**Fragmento para leer**
Lo que importa no es si puedo ejecutar una decisión que he tomado, sino cómo esa decisión se forma en mí.
Lo que distingue al hombre de todos los demás seres orgánicos, reside en su pensar racional. La actividad la tiene en común con otros organismos. No se gana nada si para aclarar el concepto de la libertad del actuar humano se buscan analogías en el reino animal. La ciencia natural moderna es propensa a semejantes analogías. Y cuando llega a encontrar en los animales algo similares a la conducta humana, cree haber tocado la cuestión más importante de la ciencia acerca del hombre. A qué malentendidos conduce esta opinión lo muestra, por ejemplo, el libro “La ilusión del libre albedrío” de P.Rée (1885), en el que dice lo siguiente sobre la libertad:
“Es fácil explicar que el movimiento de la piedra es necesario, pero que lo sea la voluntad del asno no lo es. Las causas del movimiento de la piedra se hallan fuera y visibles, pero las causas del querer del asno se hallan dentro, invisibles: entre nosotros y el sitio de su función se encuentra el cráneo del asno. No se ve la causa determinante, y entonces se piensa que no existe. Se explica que el querer es la causa de que el asno se mueva; pero que este querer es de por sí incondicional, un punto de partida absoluto”.
También aquí simplemente se omiten las acciones del hombre en las cuales él es consciente de los motivos de su actuar; pues Rée declara: “Entre nosotros y el sitio de su función se encuentra el cráneo del asno”.
A juzgar por estas palabras, Rée está lejos de ver que si bien no existen en el asno, existen sin duda acciones del hombre en las que entre nosotros y éstas se halla el motivo plenamente consciente. Y pocas páginas más adelante, lo prueba él mismo diciendo: “No percibimos las causas que condicionan nuestro querer, y por ello pensamos que no está condicionado causalmente”.

**Instrucciones**
(A) Responde, por favor, estas preguntas con datos del fragmento sobre la libertad:
(i) ¿Qué distingue al hombre de todos los demás seres orgánicos?
(ii) ¿En qué año se publicó el libro de P. Rée que se cita?
(iii) Según la cita de Rée, ¿qué se encuentra entre nosotros y el sitio de la función del querer del asno?
(B) Según la cita de Rée en el fragmento sobre la libertad, ¿por qué se piensa que el querer del asno no está determinado por una causa?
Usa únicamente el fragmento sobre la libertad.

**Información proporcionada**
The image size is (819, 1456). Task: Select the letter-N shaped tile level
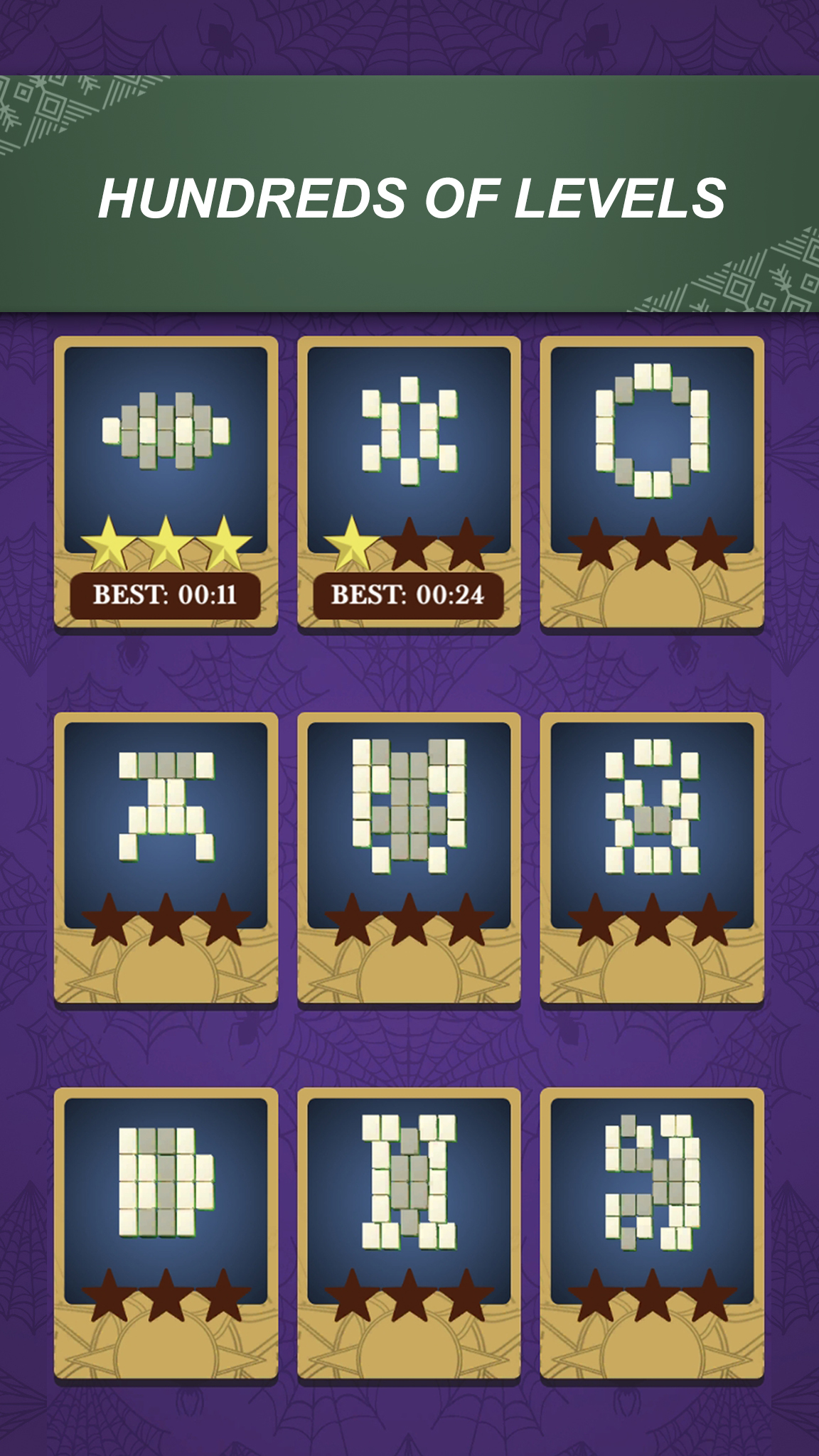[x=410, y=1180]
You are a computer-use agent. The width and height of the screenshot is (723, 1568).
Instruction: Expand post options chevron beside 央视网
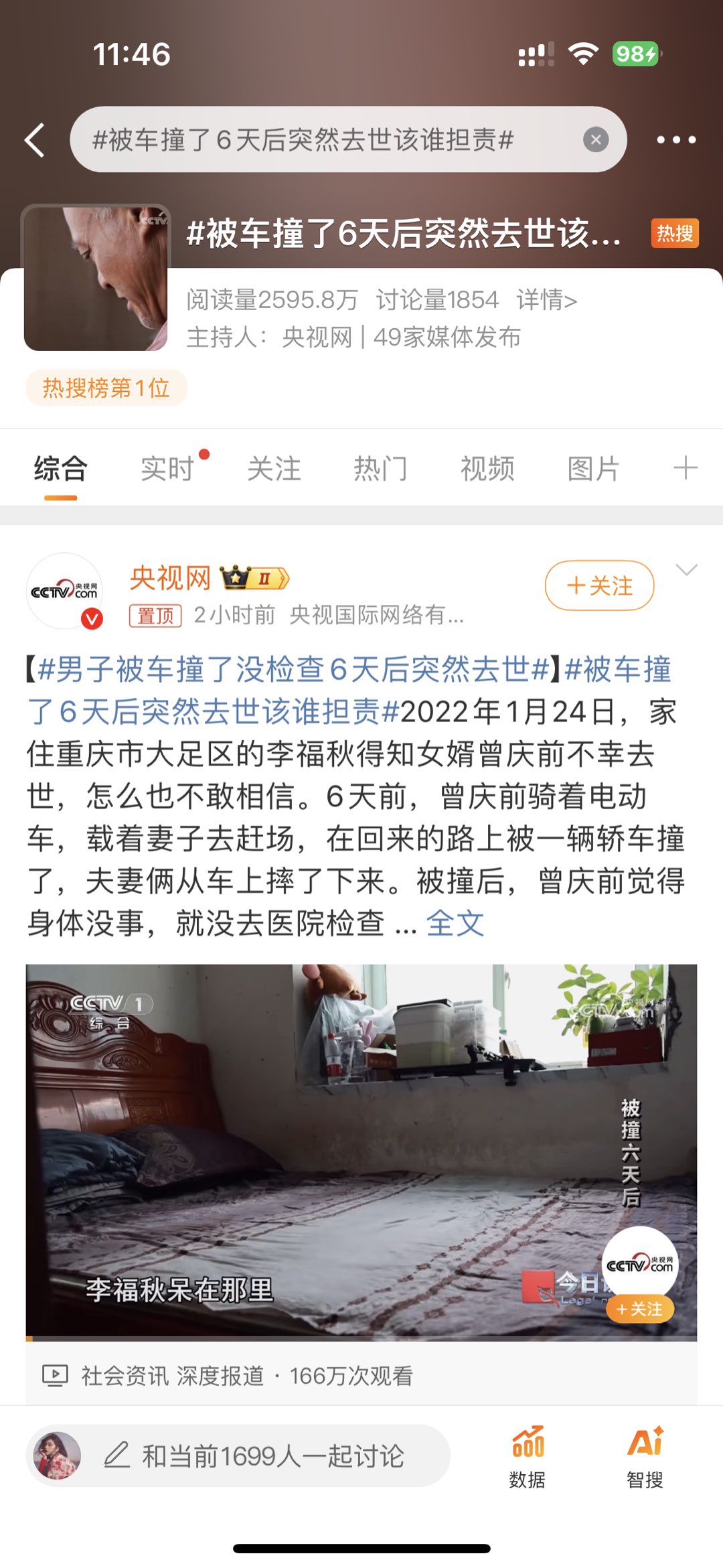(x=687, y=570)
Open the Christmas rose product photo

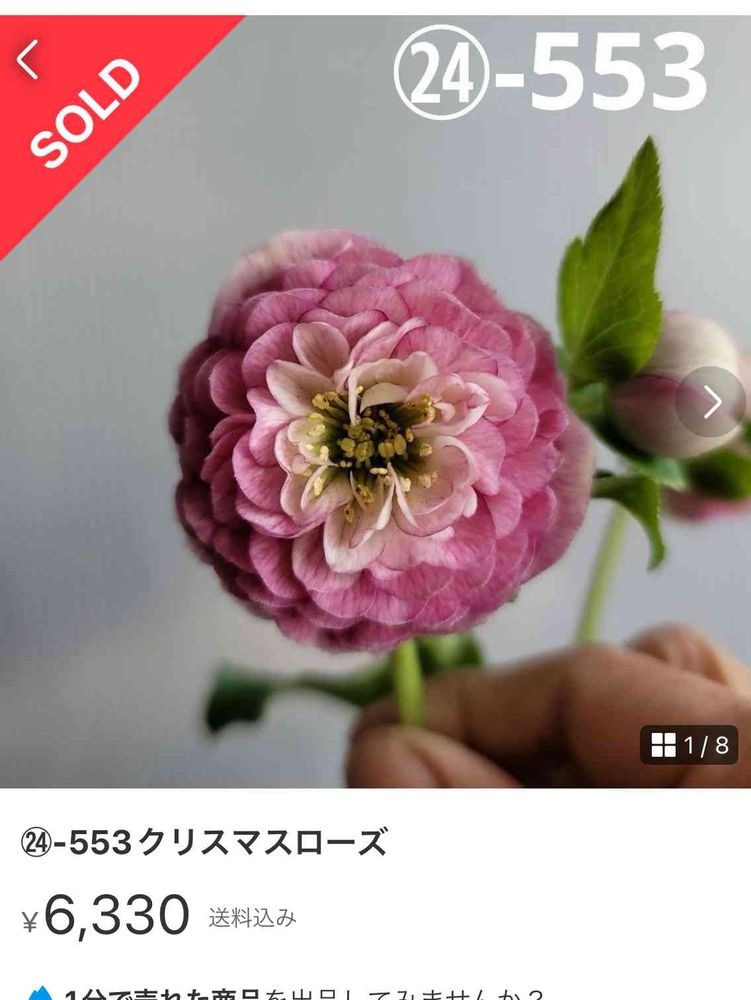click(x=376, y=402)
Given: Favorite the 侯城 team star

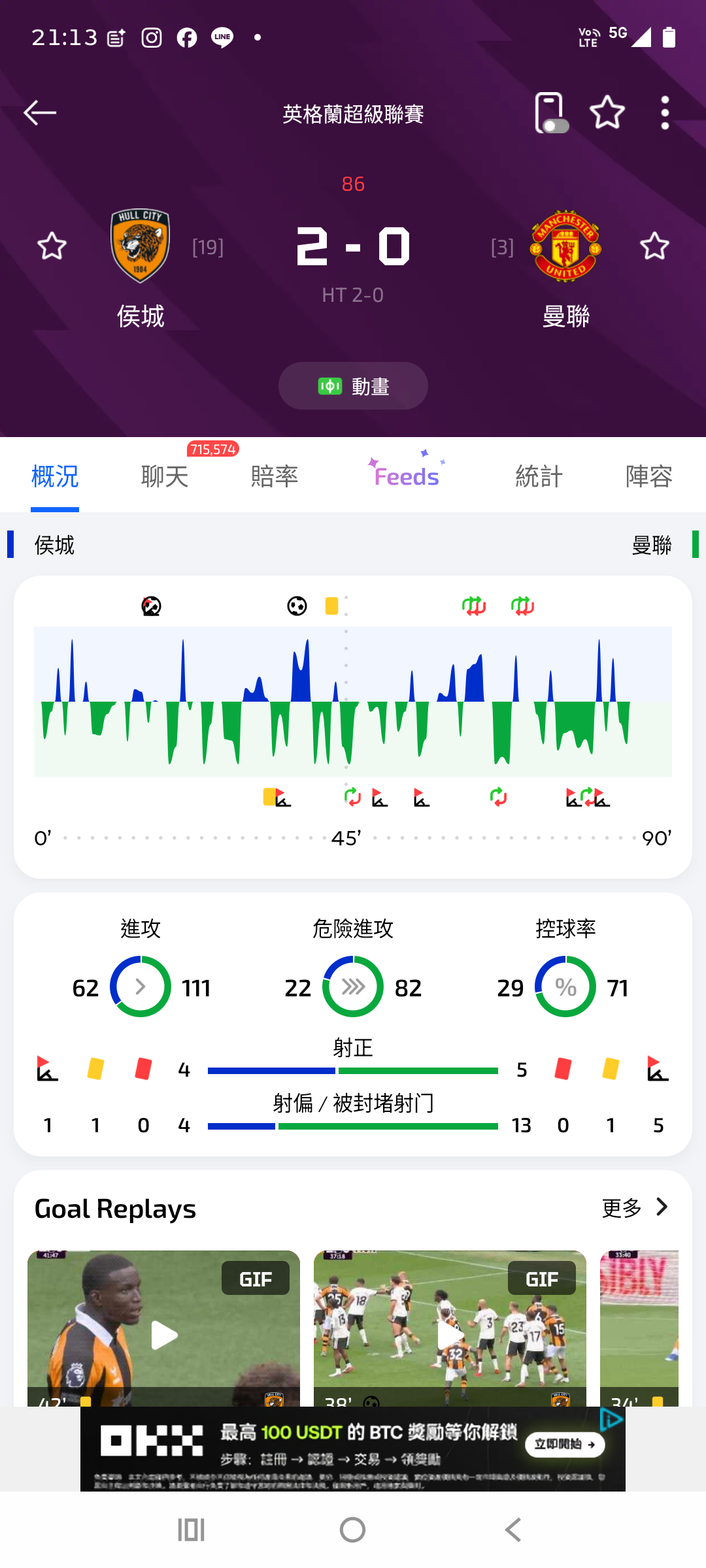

**Respuestas**
(A)
(i) Su pensar racional.
(ii) En 1885.
(iii) El cráneo del asno.

(B) Las causas del querer del asno están dentro y son invisibles, porque entre nosotros y el sitio de su función se encuentra su cráneo. Como no se ve la causa determinante, se piensa que no existe.